[Stored data]
== Segment start ==

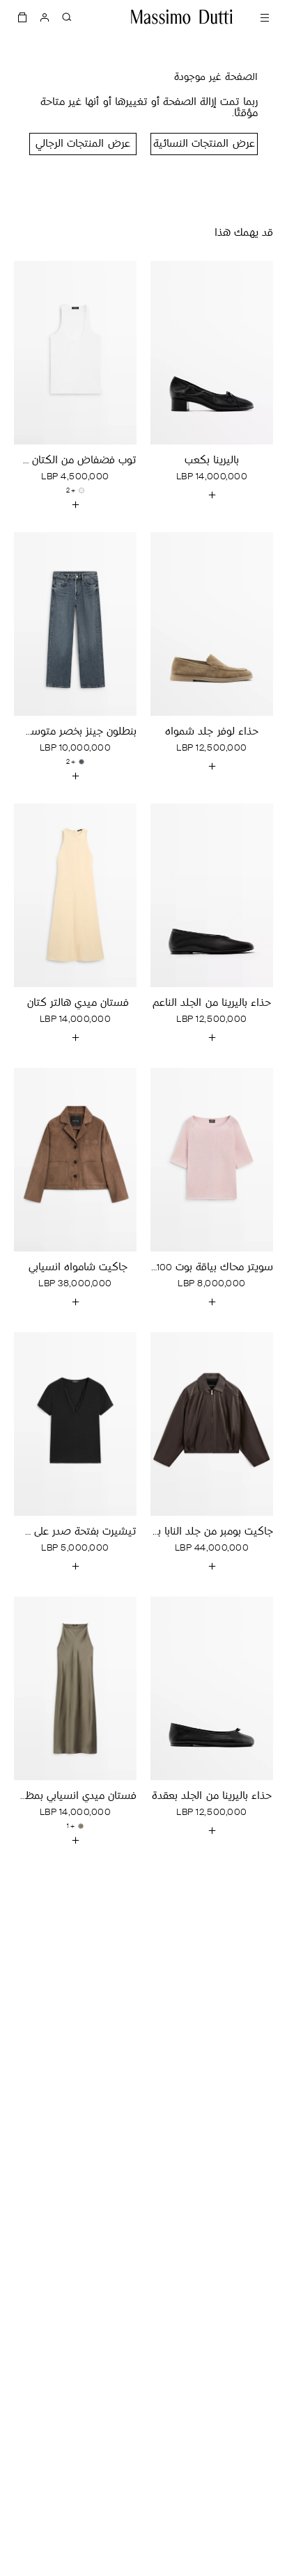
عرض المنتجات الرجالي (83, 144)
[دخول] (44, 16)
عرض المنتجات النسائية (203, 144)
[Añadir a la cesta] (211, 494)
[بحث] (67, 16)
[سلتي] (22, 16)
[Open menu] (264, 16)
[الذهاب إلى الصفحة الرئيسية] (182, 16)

== Segment end ==
== Segment start ==

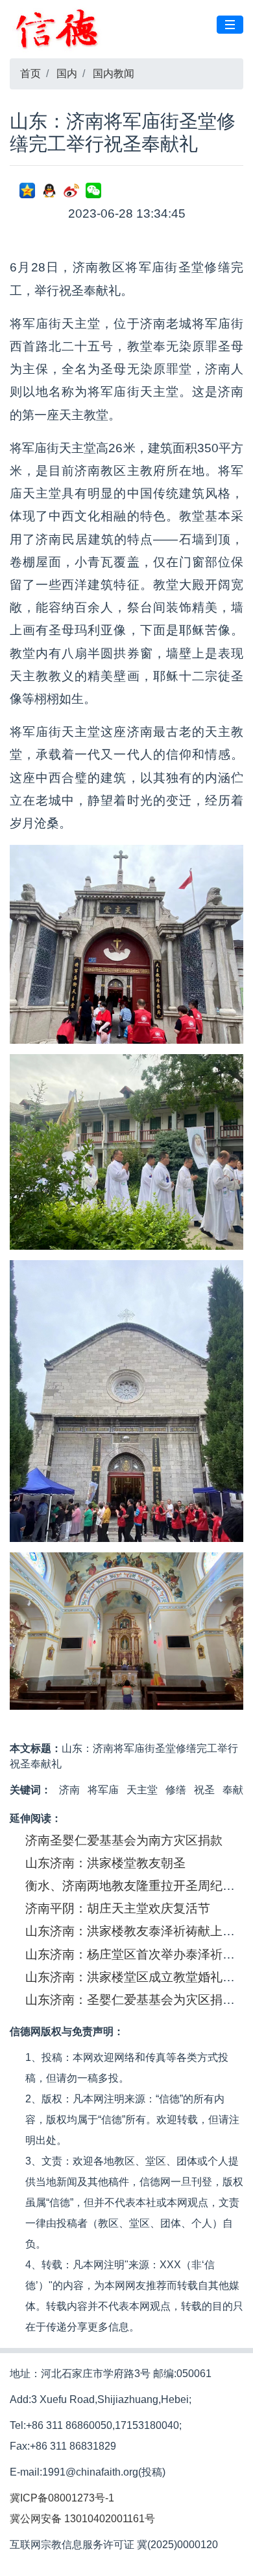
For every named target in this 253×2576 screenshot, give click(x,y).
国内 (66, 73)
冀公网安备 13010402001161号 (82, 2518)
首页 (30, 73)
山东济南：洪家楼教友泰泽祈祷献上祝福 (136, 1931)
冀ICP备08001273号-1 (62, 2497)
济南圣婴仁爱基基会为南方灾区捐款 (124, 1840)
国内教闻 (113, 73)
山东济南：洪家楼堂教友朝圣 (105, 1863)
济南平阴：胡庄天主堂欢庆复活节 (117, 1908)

== Segment end ==

Aim of the exercise: From the records above, give again exactly the lines running from the line with "国内 (66, 73)" to the line with "济南平阴：胡庄天主堂欢庆复活节 (117, 1908)", inclusive.

Task output:
国内 (66, 73)
冀公网安备 13010402001161号 (82, 2518)
首页 (30, 73)
山东济南：洪家楼教友泰泽祈祷献上祝福 (136, 1931)
冀ICP备08001273号-1 (62, 2497)
济南圣婴仁爱基基会为南方灾区捐款 (124, 1840)
国内教闻 (113, 73)
山东济南：洪家楼堂教友朝圣 (105, 1863)
济南平阴：胡庄天主堂欢庆复活节 (117, 1908)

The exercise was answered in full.